According to industry surveys, retail shrink ranges from 1.7% to over 3% of total sales, with grocery stores operating on the highest end of that range according to FMI’s 2019 Food Industry Speaks study. Beyond direct inventory dollar costs, grocers also experience increased labor costs and lower customer satisfaction as a result of shrink.

The COVID-19 pandemic has delivered a temporary Band-Aid to grocers as the sales surge masks underlying root causes and symptoms. However, in time, the pandemic will pass, sales will decline towards the norm, and grocery shrink will rise north of 3% again, unless today’s profits are invested into preventative, long-term shrink savings strategies and technologies.

Shrink is a broad term, applying to both theft and operational causes of loss ranging from shoplifting and cashier/vendor theft to poor production planning and lack of rotation.
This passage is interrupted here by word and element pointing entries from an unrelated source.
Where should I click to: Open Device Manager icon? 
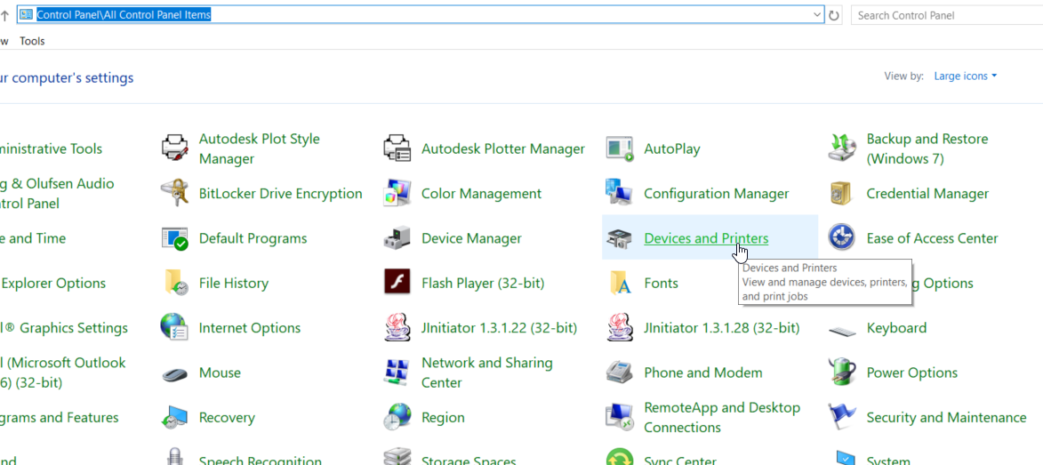tap(397, 238)
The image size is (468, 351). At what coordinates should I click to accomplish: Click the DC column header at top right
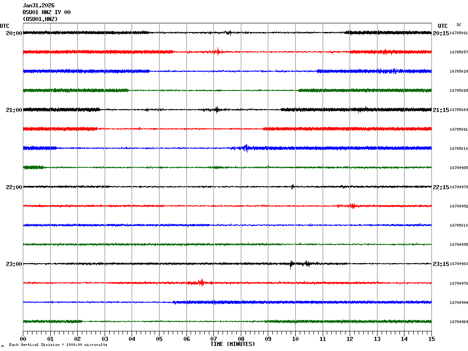pos(459,25)
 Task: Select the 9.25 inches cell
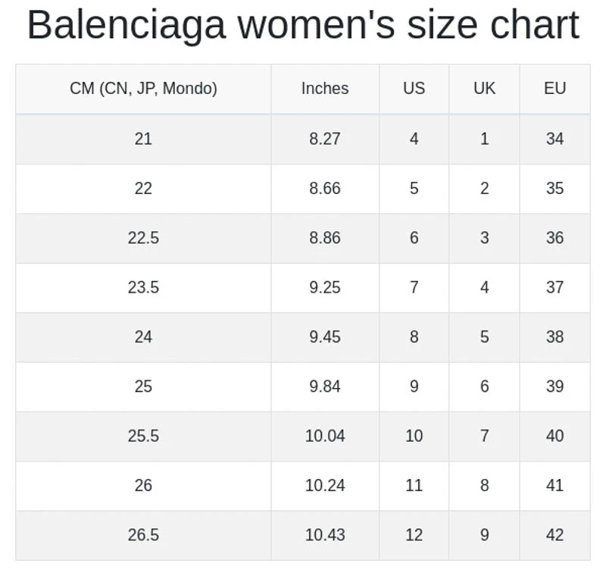[325, 287]
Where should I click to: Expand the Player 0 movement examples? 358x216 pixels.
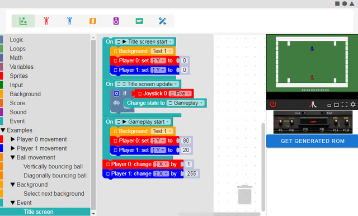pos(13,139)
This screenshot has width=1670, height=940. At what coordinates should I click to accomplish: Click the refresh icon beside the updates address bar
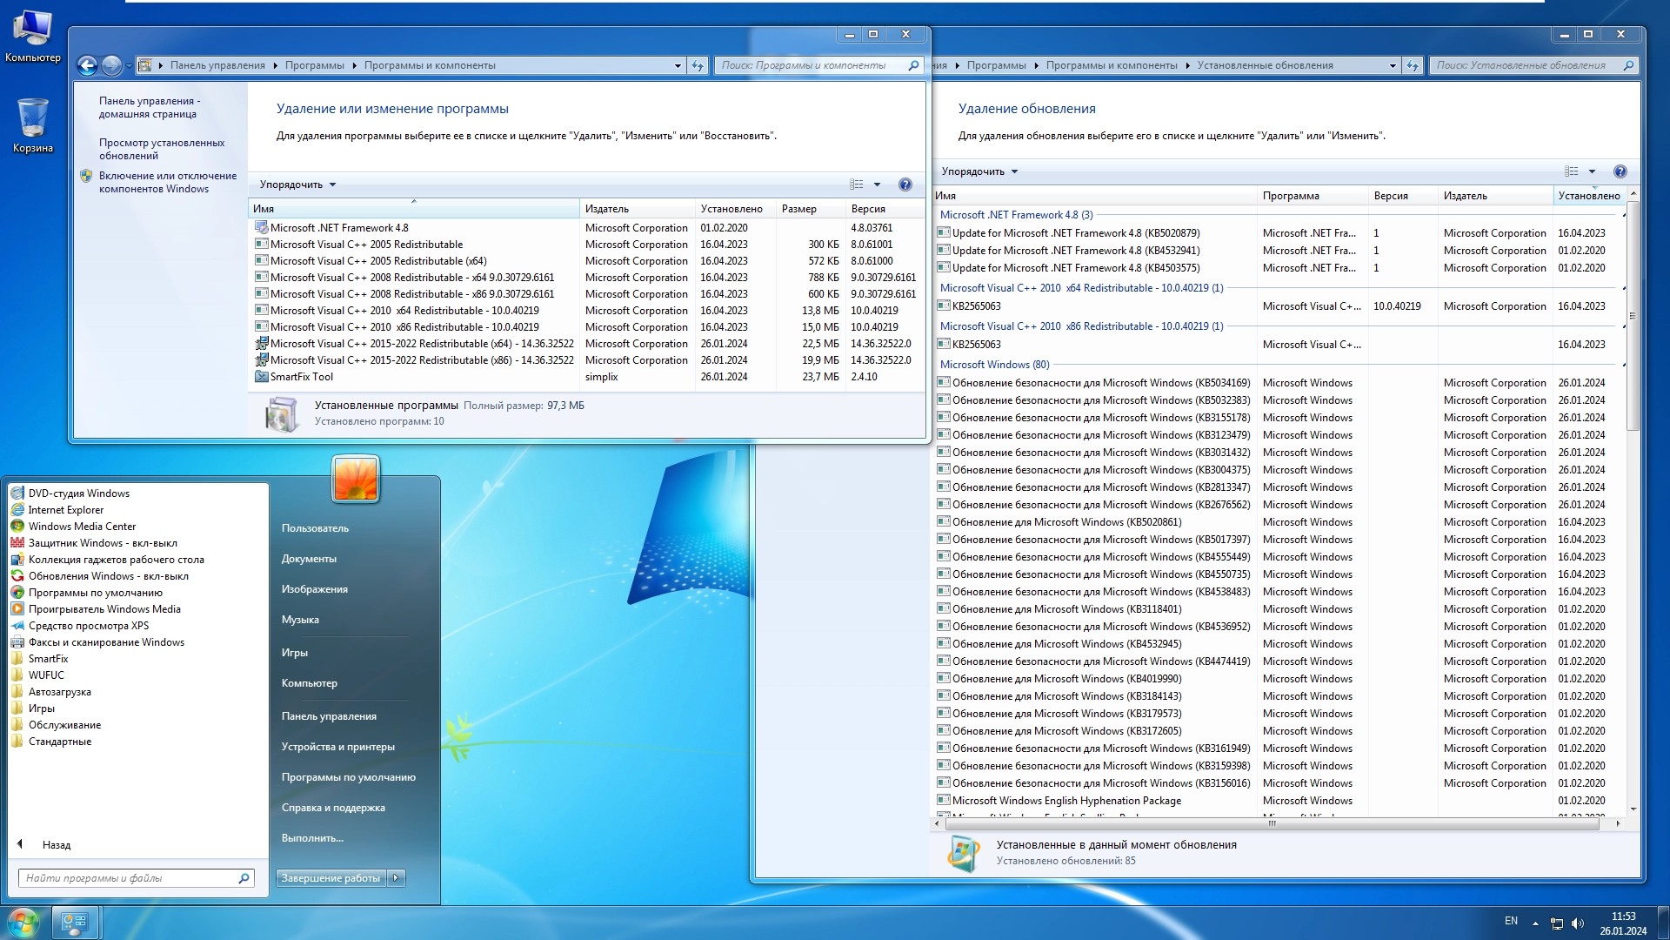(1413, 65)
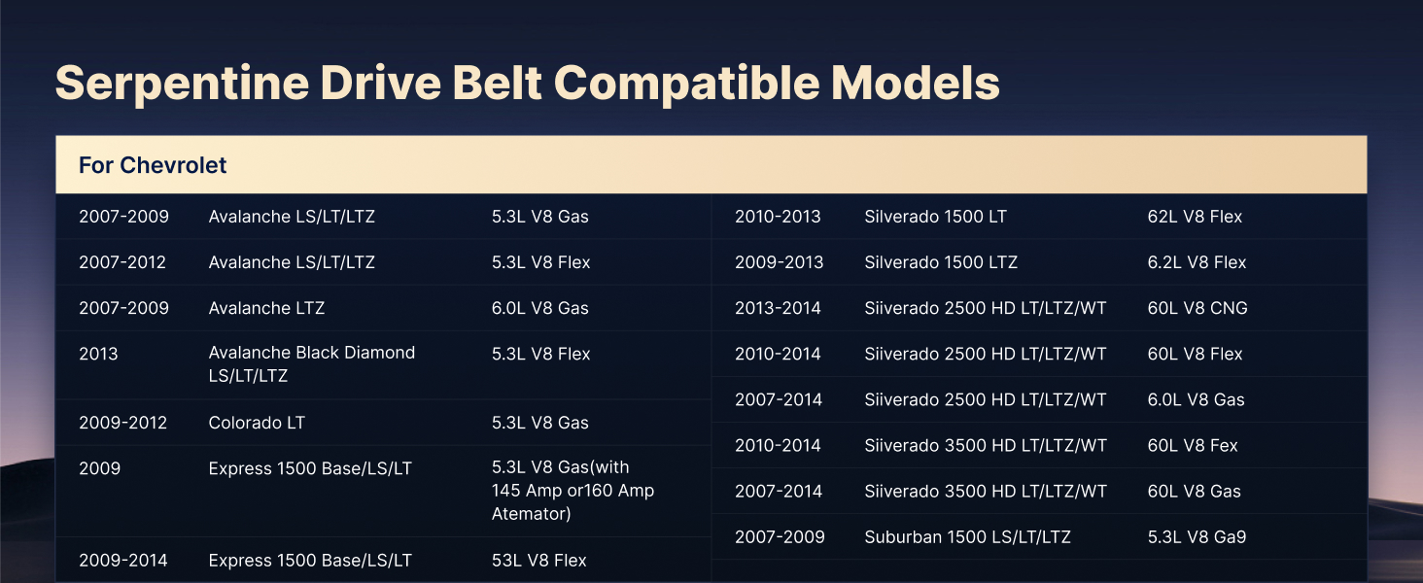Image resolution: width=1423 pixels, height=583 pixels.
Task: Click Suburban 1500 LS/LT/LTZ model name
Action: [967, 536]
While shrink from theft can be deterred, the largest gains come from focusing on the operations 100% within a store’s control. Let’s break down some of those operational opportunities — looking at the simple procedural changes needed and technology that can be leveraged to heighten results.

Prioritize SKU Rationalization

While sale doesn’t solve all shrink problems, it certainly is the MVP. In the 2020 FMI study Variety or Duplication, stores that made an effort to reduce variety by focusing on eliminating what consumers would view as duplicates led to an increase in sales ranging from 0.96%-1.62%, while 96% of shoppers surveyed noticed no change in assortment or in fact felt there were more items available than before.
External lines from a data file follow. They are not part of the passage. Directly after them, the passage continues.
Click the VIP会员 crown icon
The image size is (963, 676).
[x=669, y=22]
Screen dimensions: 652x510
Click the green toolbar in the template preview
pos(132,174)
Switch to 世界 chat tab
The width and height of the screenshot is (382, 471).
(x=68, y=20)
Reducing SKUs on shelf has a double-positive effect on shrink. The increase in sales improves sell through, while less complex category sets make rotation easier for stocking crews. Think, did grocery stores have any issue rotating back in the good ol’ days when there was only one kind of ketchup on the shelf? Never.

Investments into computer generated ordering (CGO), shrink tracking software, and customer loyalty applications will arm category management to win at SKU rationalization.

Get Smart with Markdowns

There’s a well-accepted adage that “the first markdown is the best markdown.” That is, when discounting is used to drive sales on damaged, short-coded, or seasonal products, each consecutive markdown further erodes margin while driving additional labor costs.

Yet, what we’ve come to learn is that a dynamic markdown model can still be implemented in a one-markdown world. For example, store specific sales data per SKU can be leveraged when deciding whether or not, and by how much, to markdown short-coded inventory.

If getting SKU- and movement-specific with markdowns isn’t achievable, take time to experiment with how deep the markdown policy needs to be. Try out varying discount percentages, comparing the percentage of inventory sold and net sales. Findings need to differentiate the results by product categories and departments, as the optimal markdown for grocery or dairy products is likely vastly different than for OTC/vitamins.

Repurpose Shrink in Prepared Foods

Some of the most savvy and frugal grocery operators will tell you they have almost no expired or damaged shrink. Not because they never occur; they have built out a pipeline to turn this would-be loss into prepared foods ingredients.

Most product dating uses a Best If Used By date rather than a true expiration date. These Best If Used By dates serve as a worst-case timeline of diminished quality rather than a marker on food safety. Thus, using a dented can of tomato sauce on a take-and-bake pizza, or slicing up some bruised or irregular shaped apples into a caramel apple fluff, is perfect for this fall season.

Shrinkage has a huge impact on grocers — and, unfortunately, this issue is not uncommon. However, by implementing effective solutions, such as repurposing shrink, using optimal markdowns, and prioritizing SKU rationalization, grocery stores can decrease labor costs and sales loss while increasing customer satisfaction.